In US English, you’ll hear /poʊstˈmɔːrtəm/ with rhotic r in MOR; final syllable is unstressed /əm/. UK: /pəʊstˈmɔːtəm/ with non-rhoticity often silent /r/; vowel quality remains /ɔː/ in MOR. Australian: /pəːstˈmɔːtəm/ with broad /əː/ or /ɔː/ depending on speaker and regional variant; final -em remains unstressed. Across all, primary stress stays on MOR.
The challenge lies in the second syllable MOR with a tense, mid-back vowel /ɔː/ followed by the unstressed final /təm/ and the subtle 'st' cluster after /poʊst/. Non-native speakers may misplace stress, reduce MOR too much, or mispronounce the second 't' leading to an extra syllable. Focus on the clear MOR nucleus and a short, light final syllable. IPA anchors: /poʊstˈmɔːrtəm/ (US).
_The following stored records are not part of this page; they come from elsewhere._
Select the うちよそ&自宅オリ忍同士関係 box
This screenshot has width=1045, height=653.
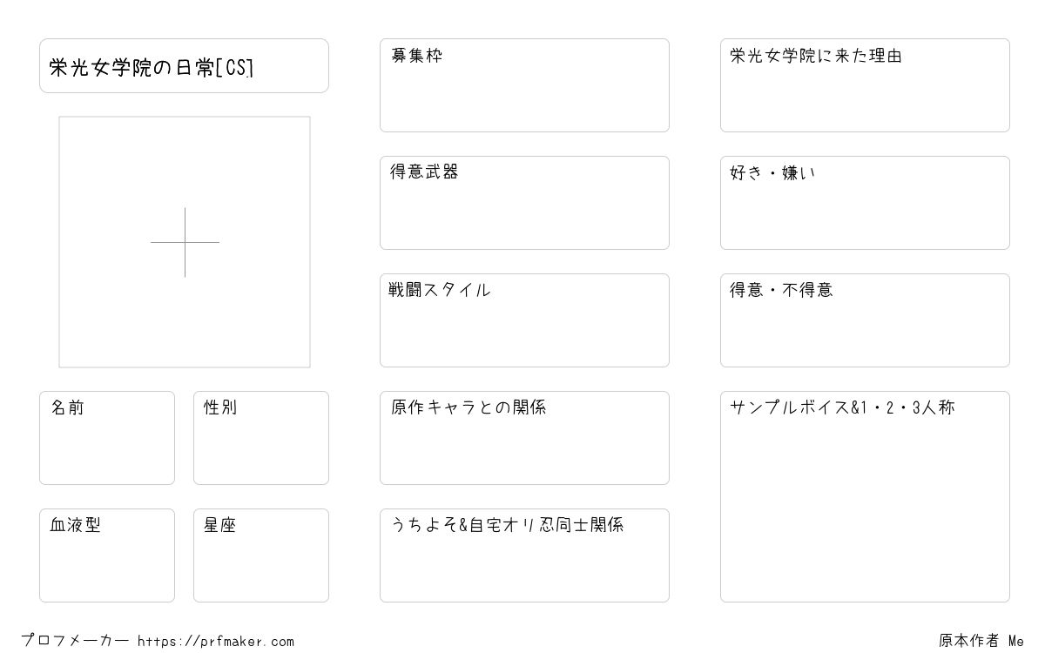coord(524,555)
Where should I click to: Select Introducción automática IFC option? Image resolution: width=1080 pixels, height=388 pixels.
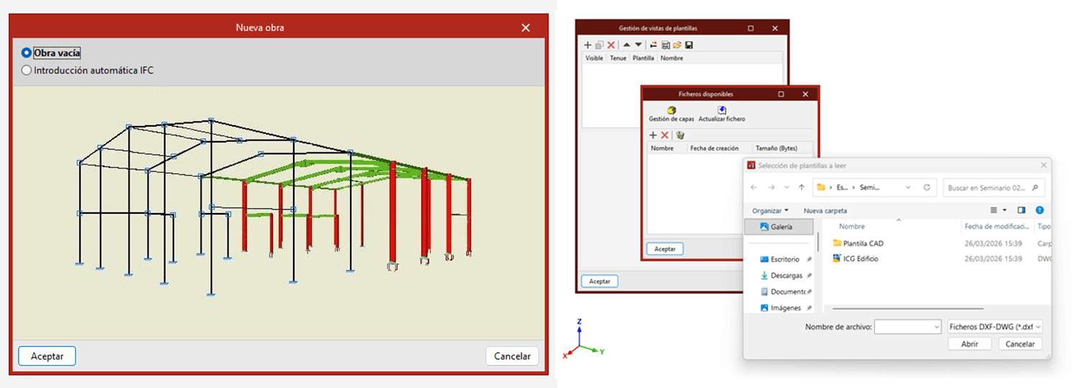coord(27,71)
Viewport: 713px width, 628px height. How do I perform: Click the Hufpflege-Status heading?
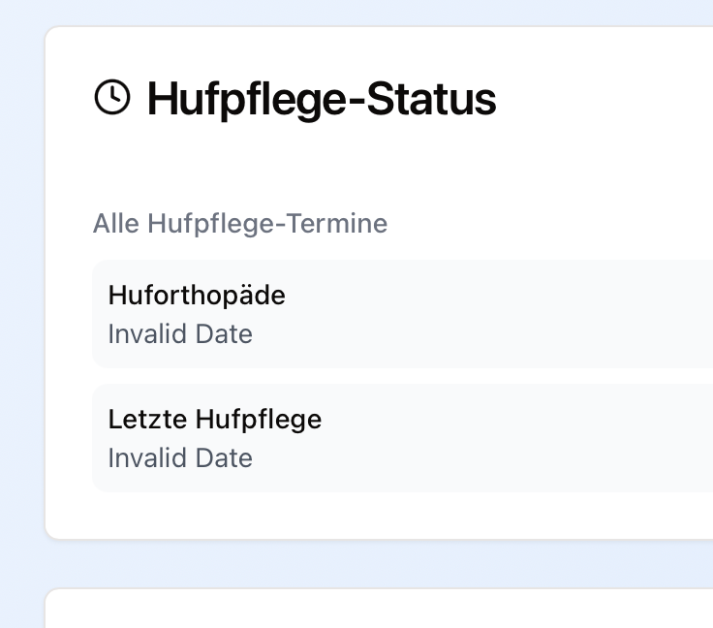click(x=321, y=99)
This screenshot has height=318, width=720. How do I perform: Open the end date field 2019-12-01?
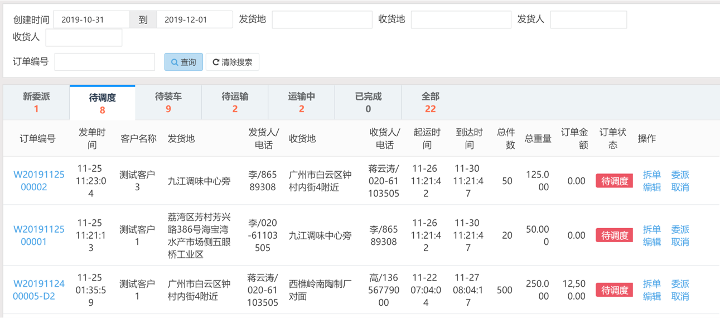(x=194, y=20)
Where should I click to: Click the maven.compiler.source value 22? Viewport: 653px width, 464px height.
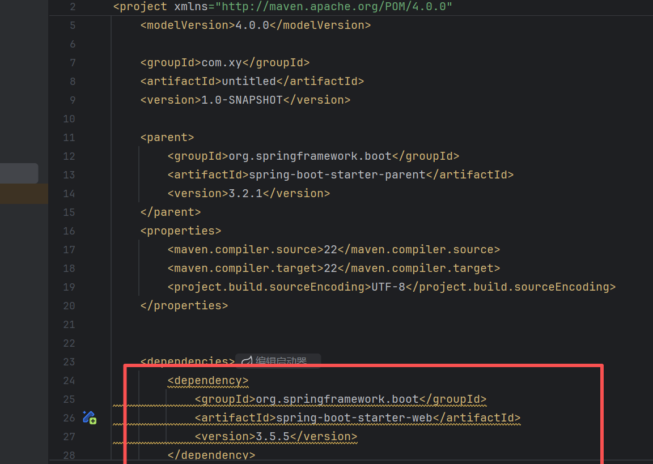330,249
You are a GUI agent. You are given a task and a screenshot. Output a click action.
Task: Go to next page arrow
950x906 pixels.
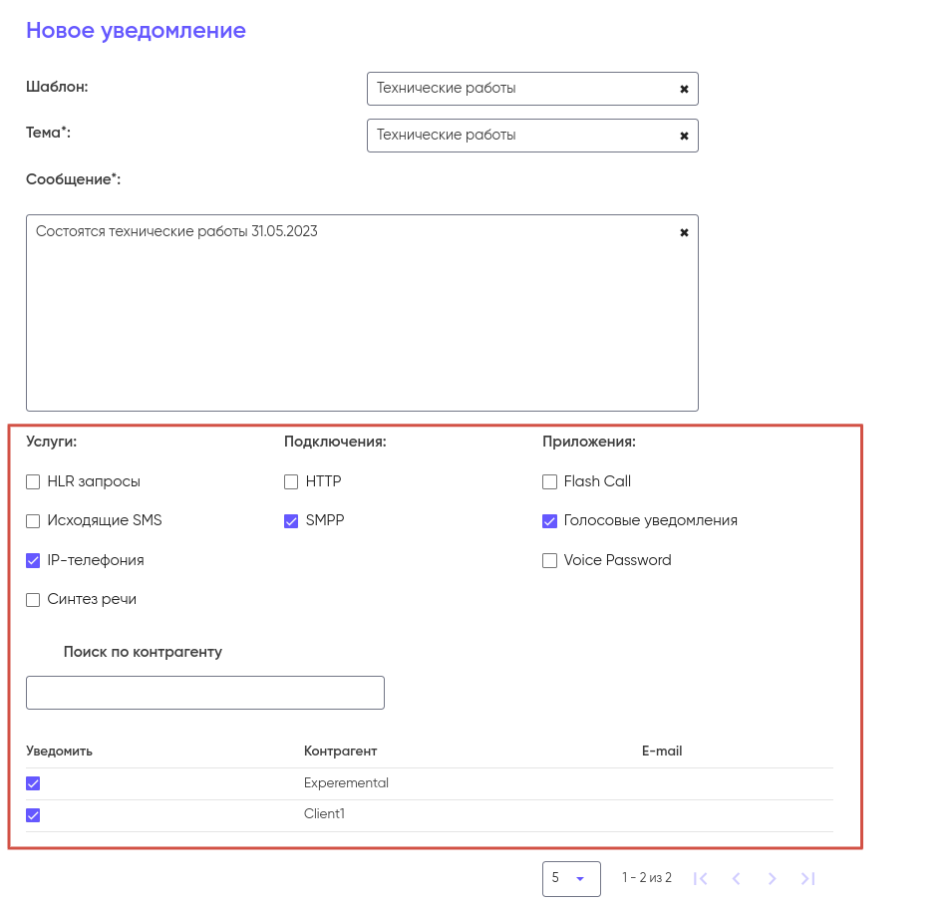(x=772, y=878)
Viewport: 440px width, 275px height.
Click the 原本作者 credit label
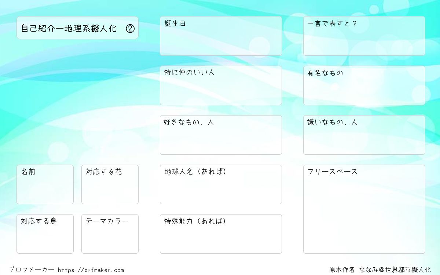(x=342, y=270)
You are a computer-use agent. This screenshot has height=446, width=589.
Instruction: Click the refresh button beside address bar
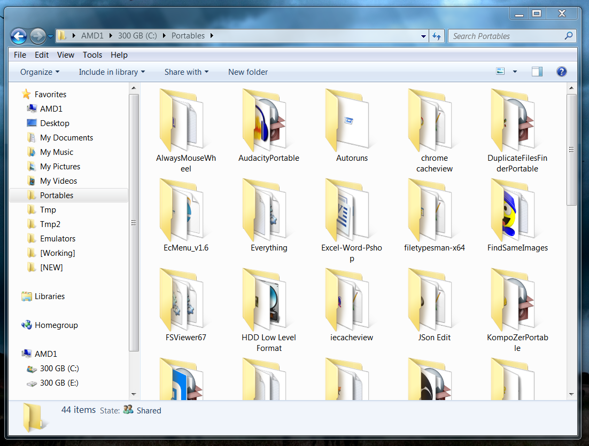pyautogui.click(x=437, y=36)
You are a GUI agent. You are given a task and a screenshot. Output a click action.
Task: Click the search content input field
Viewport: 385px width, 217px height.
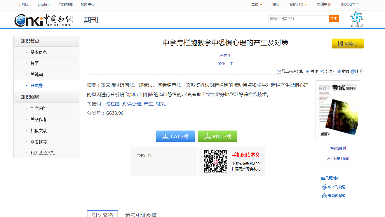point(299,19)

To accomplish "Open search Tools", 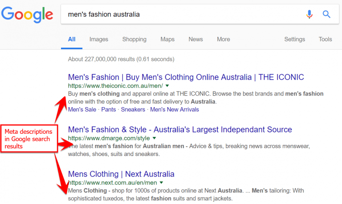I will tap(325, 39).
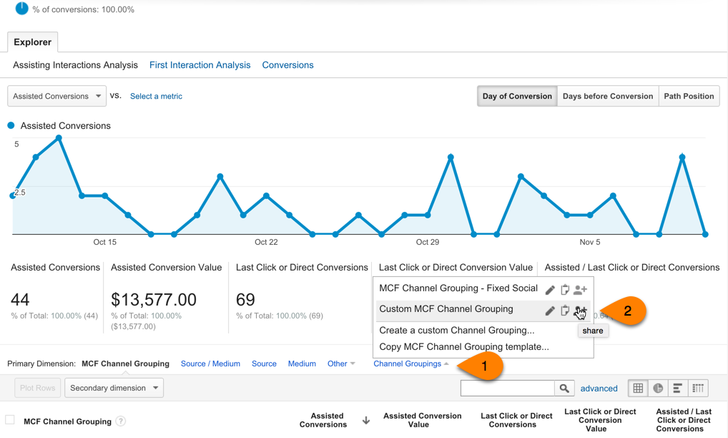Copy the Fixed Social channel grouping
This screenshot has width=728, height=438.
(x=564, y=290)
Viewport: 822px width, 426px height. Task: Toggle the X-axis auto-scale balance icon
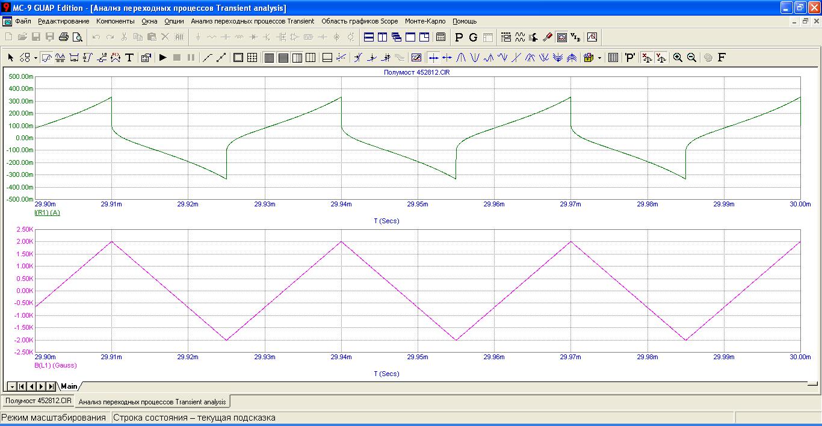tap(647, 58)
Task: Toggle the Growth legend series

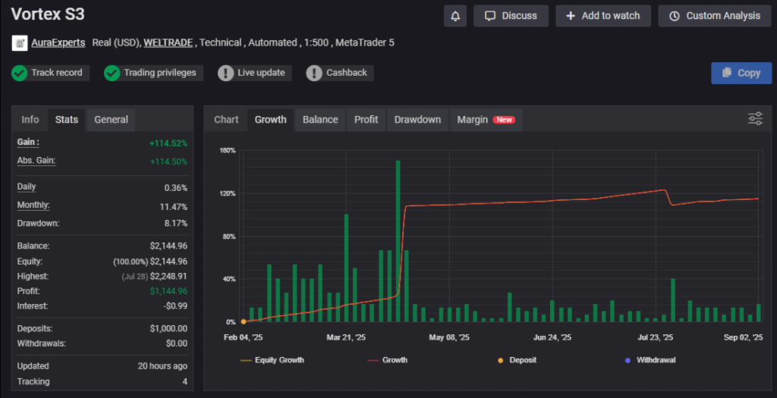Action: [x=388, y=360]
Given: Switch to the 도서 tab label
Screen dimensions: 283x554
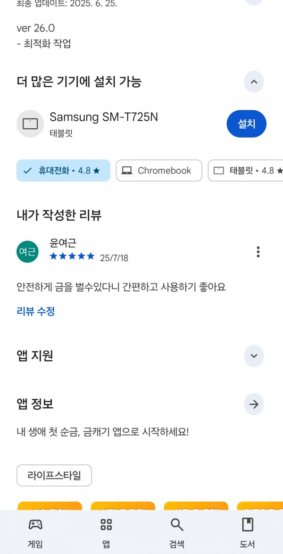Looking at the screenshot, I should click(x=247, y=544).
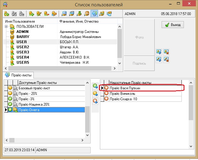Click the green move-left arrow between price lists
198x160 pixels.
coord(95,87)
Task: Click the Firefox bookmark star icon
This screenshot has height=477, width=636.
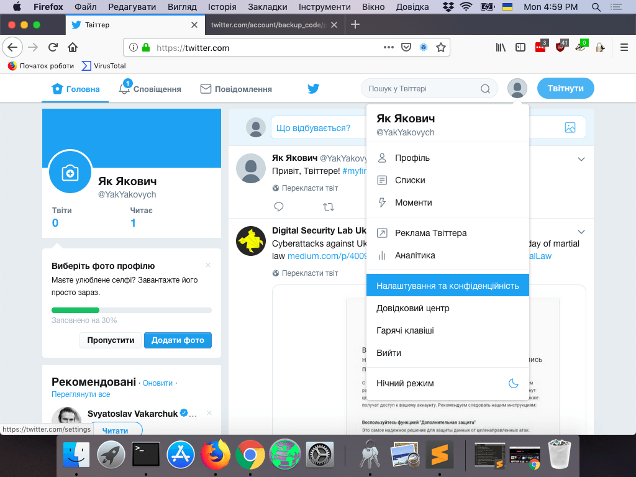Action: pyautogui.click(x=440, y=47)
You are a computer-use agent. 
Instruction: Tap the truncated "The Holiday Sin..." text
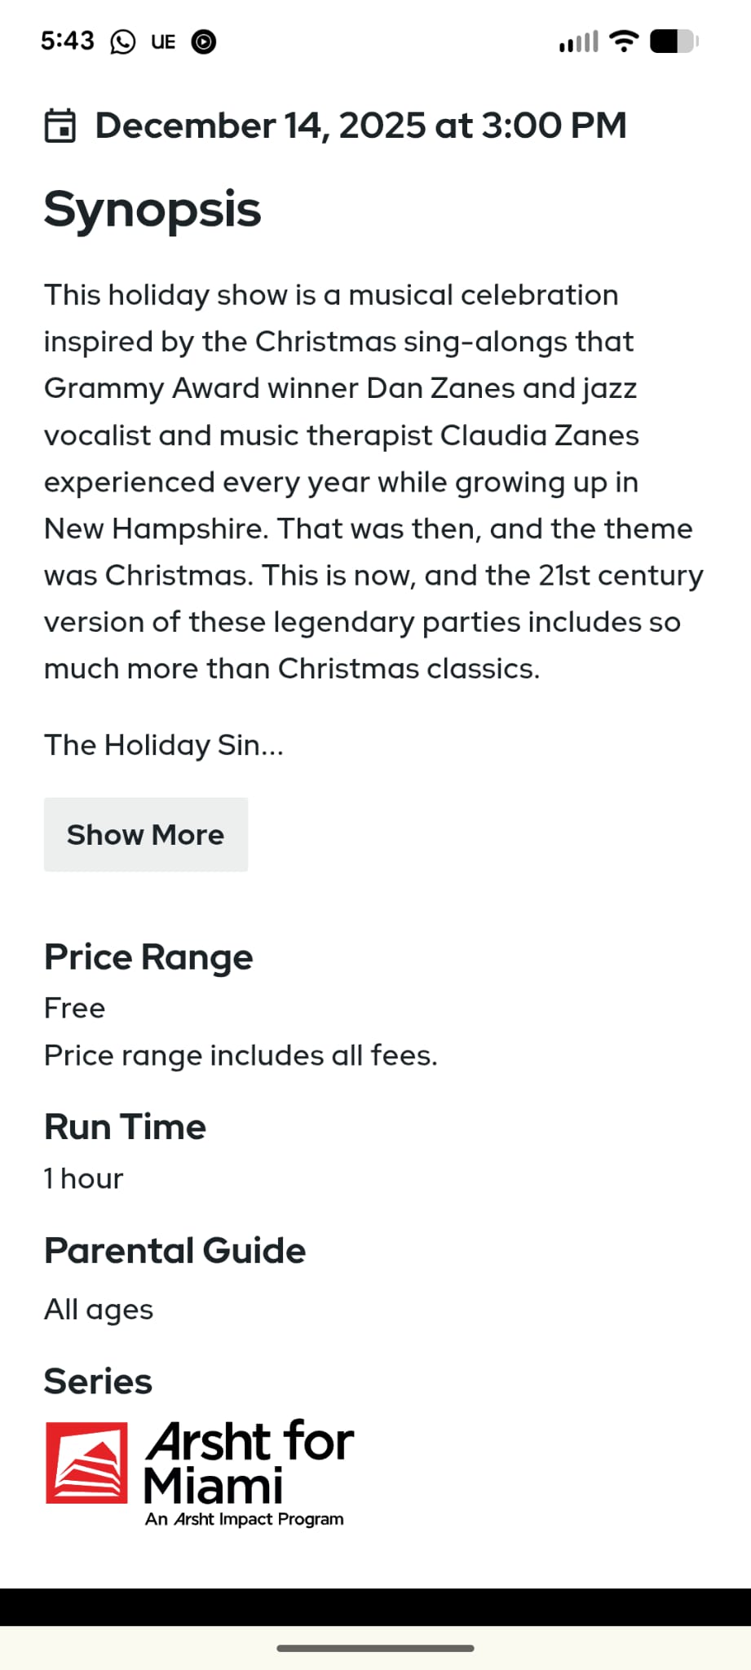[x=164, y=744]
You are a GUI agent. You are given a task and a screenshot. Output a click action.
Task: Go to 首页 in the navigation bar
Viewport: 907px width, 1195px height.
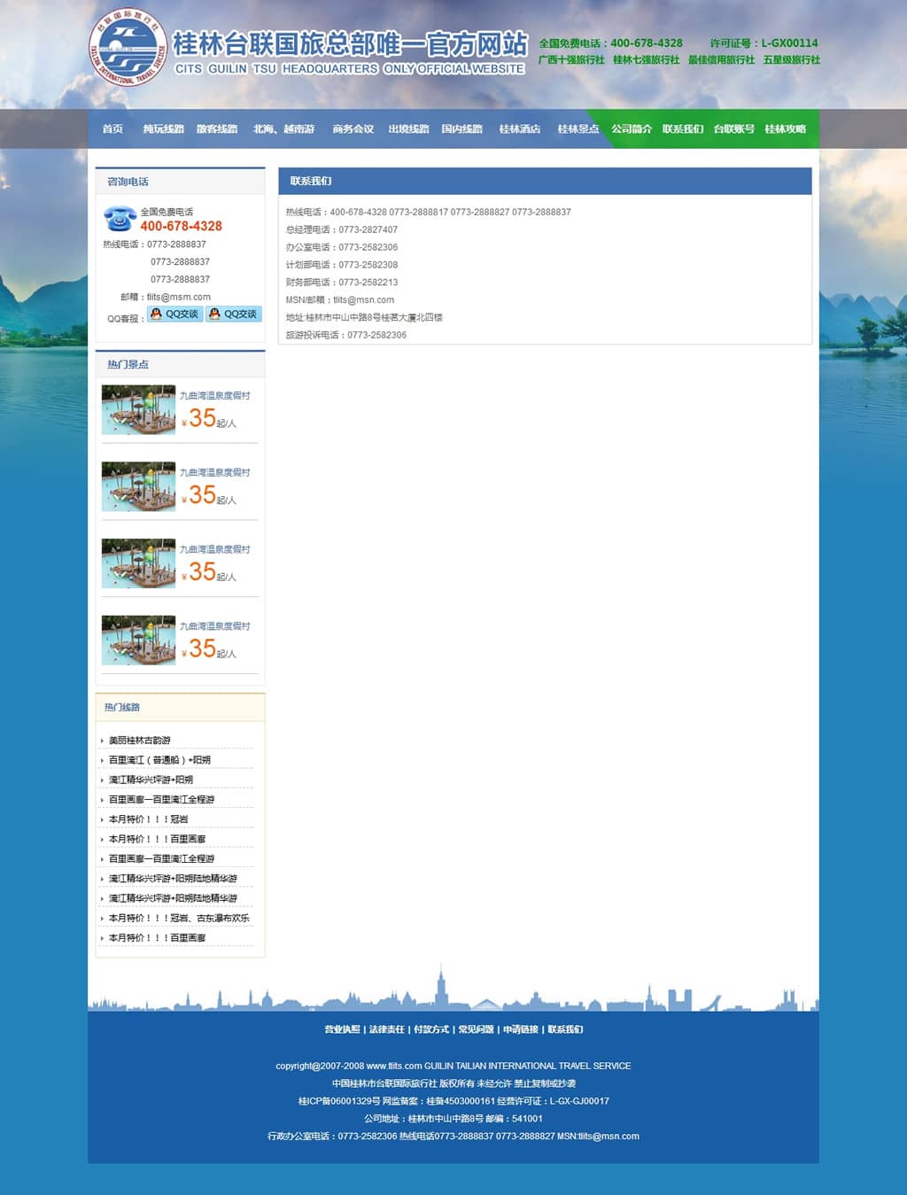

There is no silent letter in standard pronuncation. All letters contribute to the sounds: 'post' /poʊst/ with t release, 'mortem' /ˈmɔːrtəm/ features an audible r in rhotic varieties and a final schwa /ə/ in non-stress syllables. In careful, careful speech you’ll notice the second syllable bears the primary stress but the 'm' at the start of mortem is pronounced clearly.